Problem to solve: Please copy every record below exactly, but leave the pictures out.

Input material:
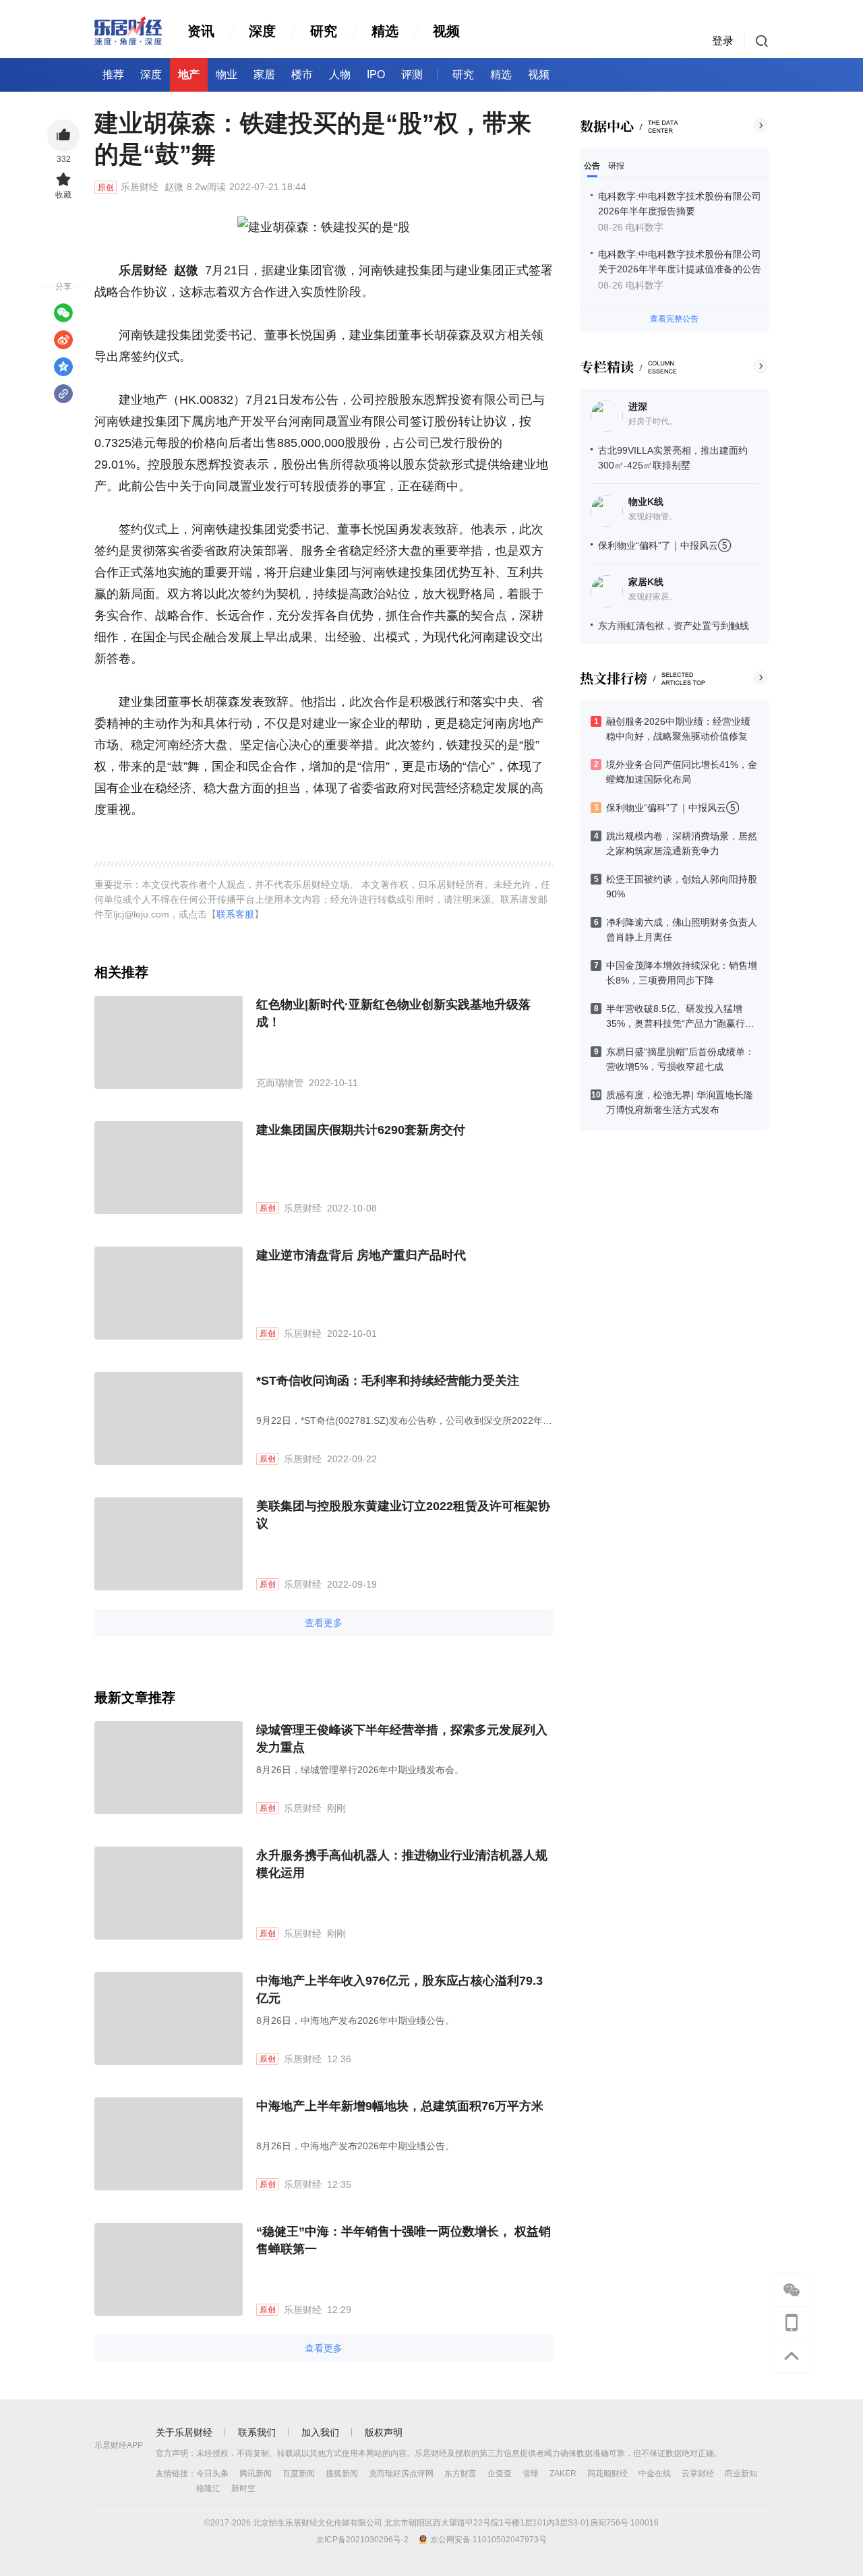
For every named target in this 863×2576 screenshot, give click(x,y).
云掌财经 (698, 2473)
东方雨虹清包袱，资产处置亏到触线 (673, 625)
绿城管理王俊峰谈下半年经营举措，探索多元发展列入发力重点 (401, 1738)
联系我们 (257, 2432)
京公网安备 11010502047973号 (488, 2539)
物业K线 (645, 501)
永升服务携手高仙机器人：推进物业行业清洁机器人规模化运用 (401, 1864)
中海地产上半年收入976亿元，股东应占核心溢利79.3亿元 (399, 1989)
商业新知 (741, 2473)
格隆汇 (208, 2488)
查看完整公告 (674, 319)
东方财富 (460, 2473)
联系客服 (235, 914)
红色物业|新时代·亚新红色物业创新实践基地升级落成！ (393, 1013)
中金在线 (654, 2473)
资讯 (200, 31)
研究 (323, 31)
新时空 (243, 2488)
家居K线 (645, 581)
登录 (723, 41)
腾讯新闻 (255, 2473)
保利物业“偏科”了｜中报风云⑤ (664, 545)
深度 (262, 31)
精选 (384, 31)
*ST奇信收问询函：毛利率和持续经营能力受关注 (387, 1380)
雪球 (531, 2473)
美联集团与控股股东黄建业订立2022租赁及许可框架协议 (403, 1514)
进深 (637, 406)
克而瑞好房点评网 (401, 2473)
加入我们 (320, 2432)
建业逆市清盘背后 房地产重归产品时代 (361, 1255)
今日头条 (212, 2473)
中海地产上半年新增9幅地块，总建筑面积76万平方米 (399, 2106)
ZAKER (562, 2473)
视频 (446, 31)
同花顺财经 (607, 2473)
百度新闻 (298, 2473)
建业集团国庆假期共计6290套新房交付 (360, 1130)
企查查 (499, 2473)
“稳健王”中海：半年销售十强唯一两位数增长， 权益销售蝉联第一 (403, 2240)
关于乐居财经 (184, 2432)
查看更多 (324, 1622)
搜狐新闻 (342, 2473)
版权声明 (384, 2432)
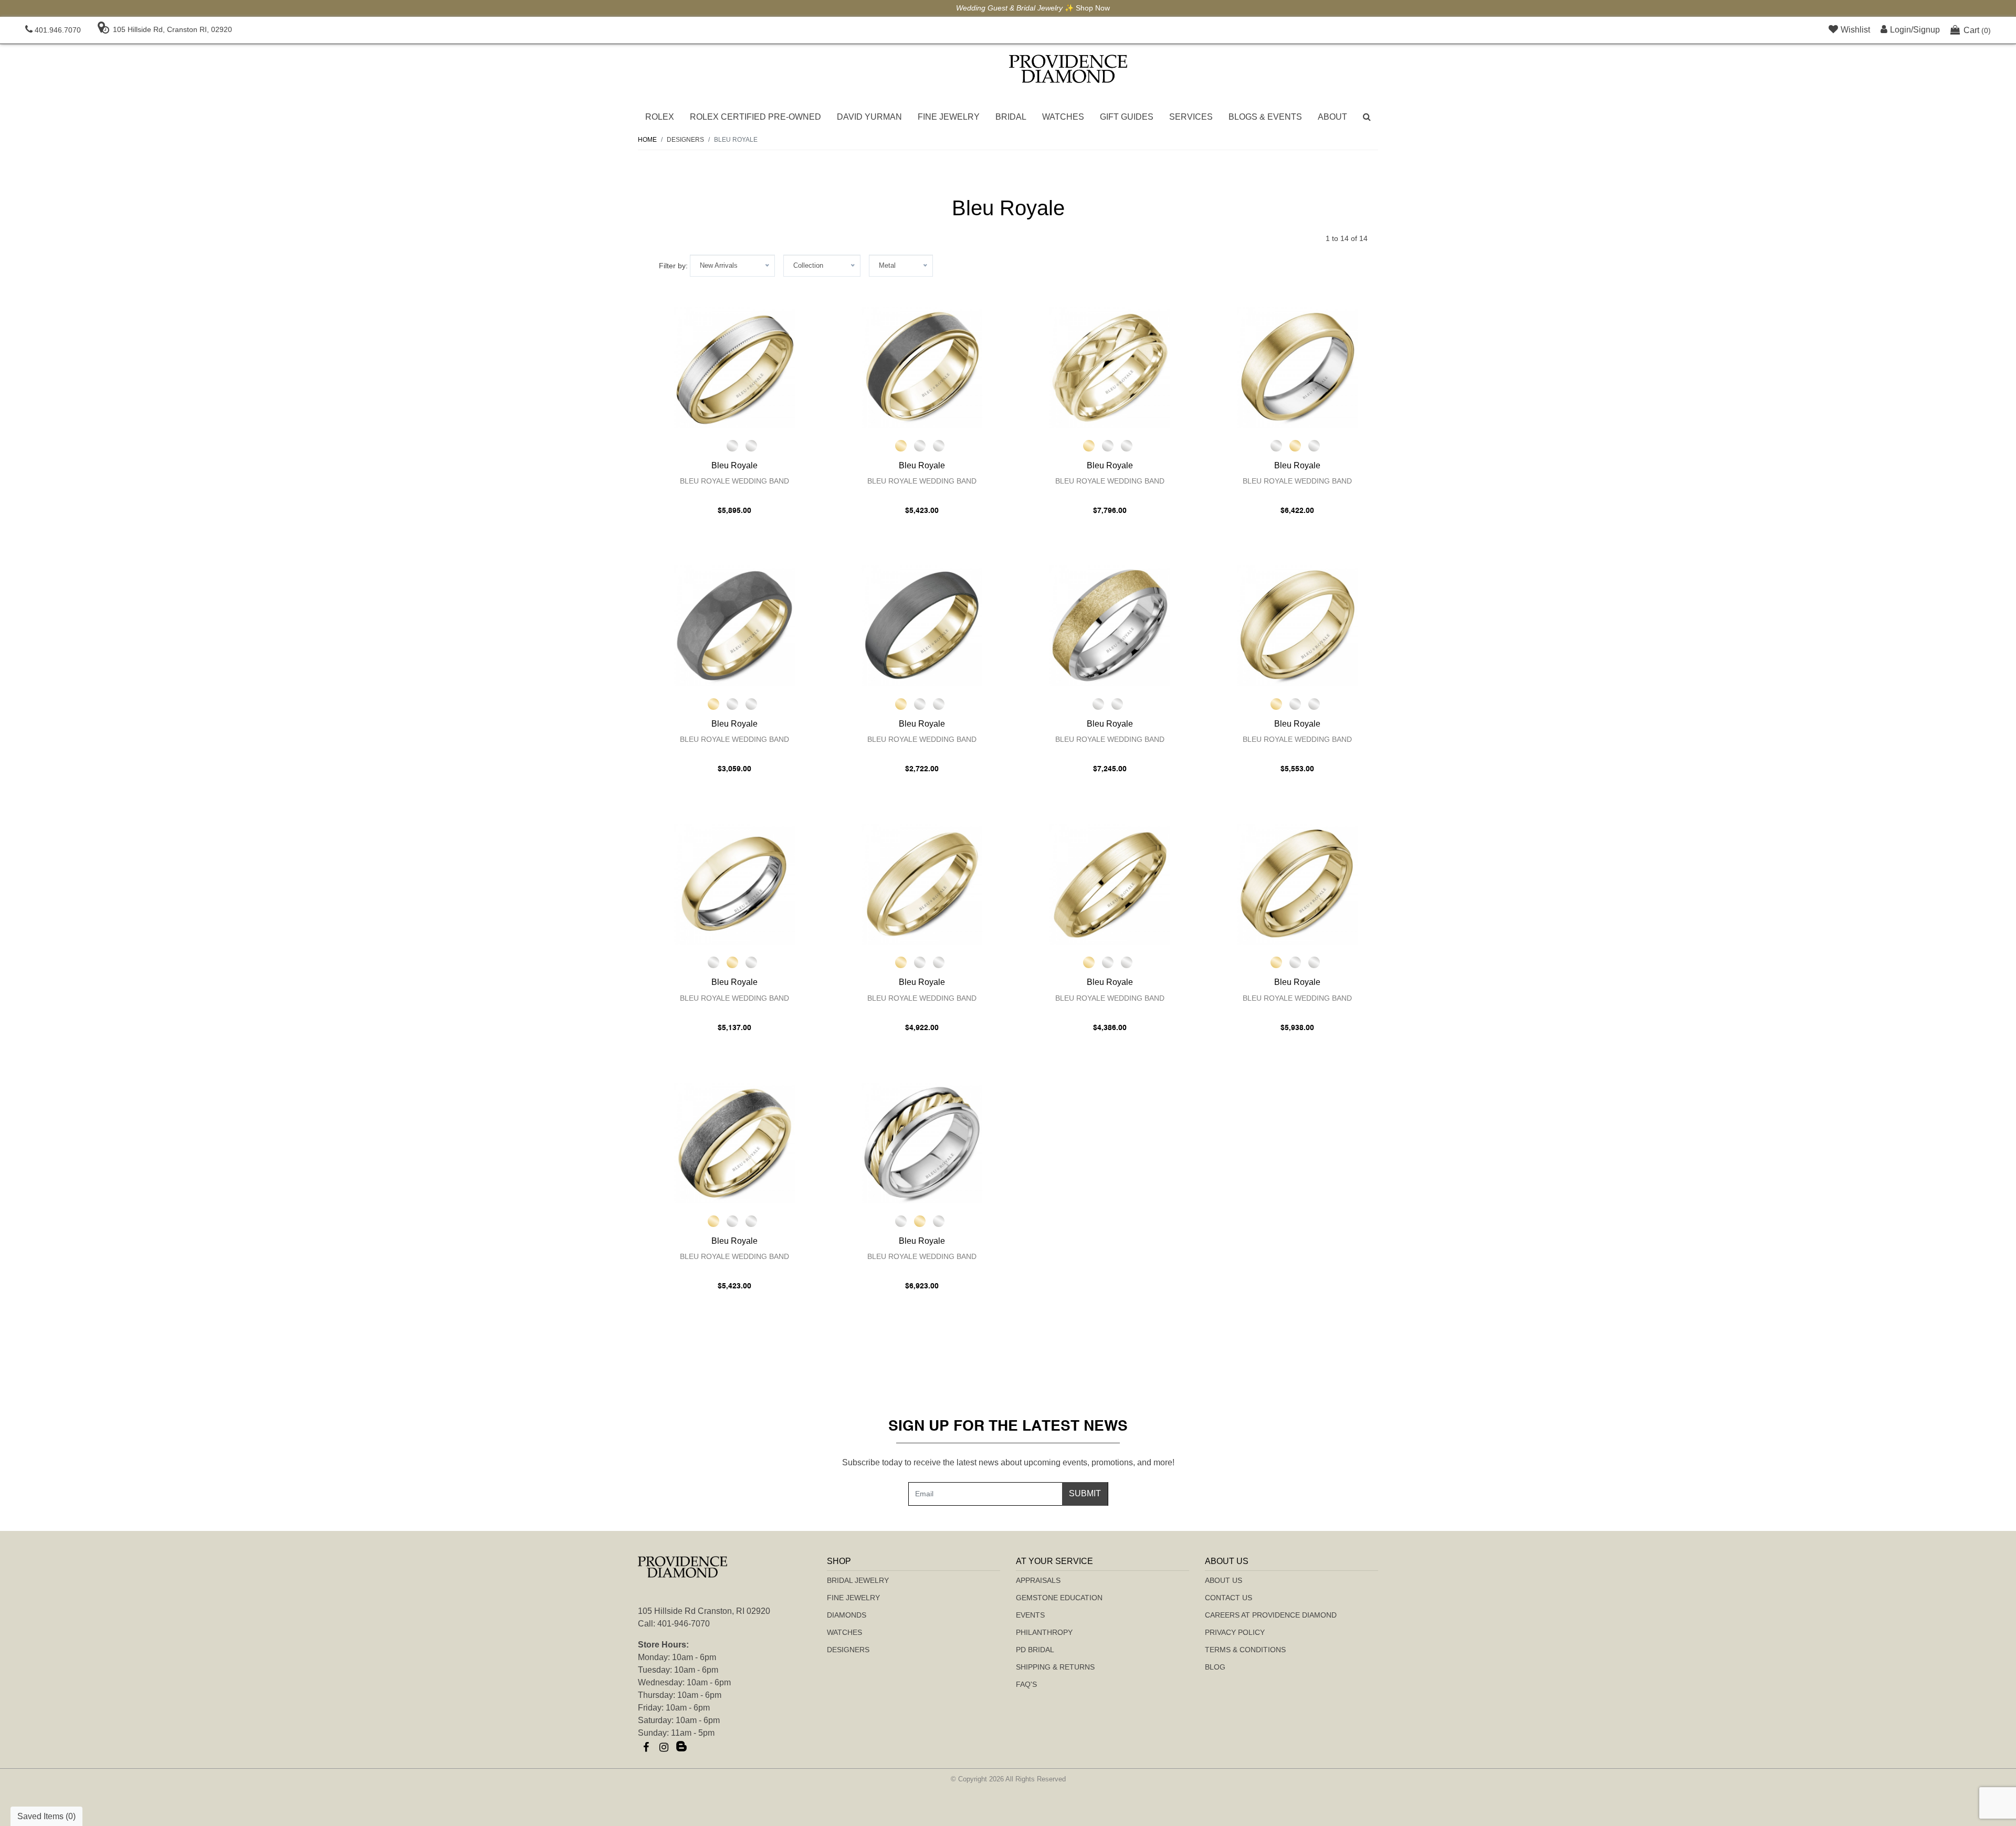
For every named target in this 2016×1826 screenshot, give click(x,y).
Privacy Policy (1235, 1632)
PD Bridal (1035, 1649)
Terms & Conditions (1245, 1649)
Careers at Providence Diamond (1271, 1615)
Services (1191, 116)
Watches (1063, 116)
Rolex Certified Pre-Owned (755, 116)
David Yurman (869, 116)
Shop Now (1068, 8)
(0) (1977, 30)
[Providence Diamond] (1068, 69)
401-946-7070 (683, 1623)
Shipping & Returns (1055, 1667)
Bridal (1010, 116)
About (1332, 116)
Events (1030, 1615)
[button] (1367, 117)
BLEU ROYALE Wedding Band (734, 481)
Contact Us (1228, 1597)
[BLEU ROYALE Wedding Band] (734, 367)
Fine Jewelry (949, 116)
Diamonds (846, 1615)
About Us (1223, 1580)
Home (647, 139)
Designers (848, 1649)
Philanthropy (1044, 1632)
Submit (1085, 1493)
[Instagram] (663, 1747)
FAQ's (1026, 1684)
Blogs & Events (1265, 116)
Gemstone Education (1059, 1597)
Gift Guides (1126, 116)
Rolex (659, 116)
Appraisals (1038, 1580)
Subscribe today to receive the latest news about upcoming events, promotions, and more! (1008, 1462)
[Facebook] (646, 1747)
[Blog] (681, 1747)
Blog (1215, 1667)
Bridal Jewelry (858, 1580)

Written answer:
For every named target in this 863×2576 screenshot, give click(x,y).
云掌财经 (698, 2473)
东方雨虹清包袱，资产处置亏到触线 (673, 625)
绿城管理王俊峰谈下半年经营举措，探索多元发展列入发力重点 (401, 1738)
联系我们 (257, 2432)
京公网安备 11010502047973号 (488, 2539)
物业K线 (645, 501)
永升服务携手高仙机器人：推进物业行业清洁机器人规模化运用 (401, 1864)
中海地产上半年收入976亿元，股东应占核心溢利79.3亿元 (399, 1989)
商业新知 (741, 2473)
格隆汇 (208, 2488)
查看完整公告 (674, 319)
东方财富 (460, 2473)
联系客服 (235, 914)
红色物业|新时代·亚新红色物业创新实践基地升级落成！ (393, 1013)
中金在线 (654, 2473)
资讯 (200, 31)
研究 (323, 31)
新时空 (243, 2488)
家居K线 (645, 581)
登录 (723, 41)
腾讯新闻 (255, 2473)
保利物业“偏科”了｜中报风云⑤ (664, 545)
深度 (262, 31)
精选 (384, 31)
*ST奇信收问询函：毛利率和持续经营能力受关注 (387, 1380)
雪球 (531, 2473)
美联集团与控股股东黄建业订立2022租赁及许可框架协议 (403, 1514)
进深 (637, 406)
克而瑞好房点评网 (401, 2473)
加入我们 (320, 2432)
建业逆市清盘背后 房地产重归产品时代 (361, 1255)
今日头条 (212, 2473)
中海地产上半年新增9幅地块，总建筑面积76万平方米 (399, 2106)
ZAKER (562, 2473)
视频 (446, 31)
同花顺财经 (607, 2473)
百度新闻 (298, 2473)
建业集团国庆假期共计6290套新房交付 (360, 1130)
企查查 (499, 2473)
“稳健王”中海：半年销售十强唯一两位数增长， 权益销售蝉联第一 (403, 2240)
关于乐居财经 (184, 2432)
查看更多 (324, 1622)
搜狐新闻 (342, 2473)
版权声明 (384, 2432)
For every named target in this 2016×1826 screenshot, give click(x,y).
Privacy Policy (1235, 1632)
PD Bridal (1035, 1649)
Terms & Conditions (1245, 1649)
Careers at Providence Diamond (1271, 1615)
Services (1191, 116)
Watches (1063, 116)
Rolex Certified Pre-Owned (755, 116)
David Yurman (869, 116)
Shop Now (1068, 8)
(0) (1977, 30)
[Providence Diamond] (1068, 69)
401-946-7070 (683, 1623)
Shipping & Returns (1055, 1667)
Bridal (1010, 116)
About (1332, 116)
Events (1030, 1615)
[button] (1367, 117)
BLEU ROYALE Wedding Band (734, 481)
Contact Us (1228, 1597)
[BLEU ROYALE Wedding Band] (734, 367)
Fine Jewelry (949, 116)
Diamonds (846, 1615)
About Us (1223, 1580)
Home (647, 139)
Designers (848, 1649)
Philanthropy (1044, 1632)
Submit (1085, 1493)
[Instagram] (663, 1747)
FAQ's (1026, 1684)
Blogs & Events (1265, 116)
Gemstone Education (1059, 1597)
Gift Guides (1126, 116)
Rolex (659, 116)
Appraisals (1038, 1580)
Subscribe today to receive the latest news about upcoming events, promotions, and more! (1008, 1462)
[Facebook] (646, 1747)
[Blog] (681, 1747)
Blog (1215, 1667)
Bridal Jewelry (858, 1580)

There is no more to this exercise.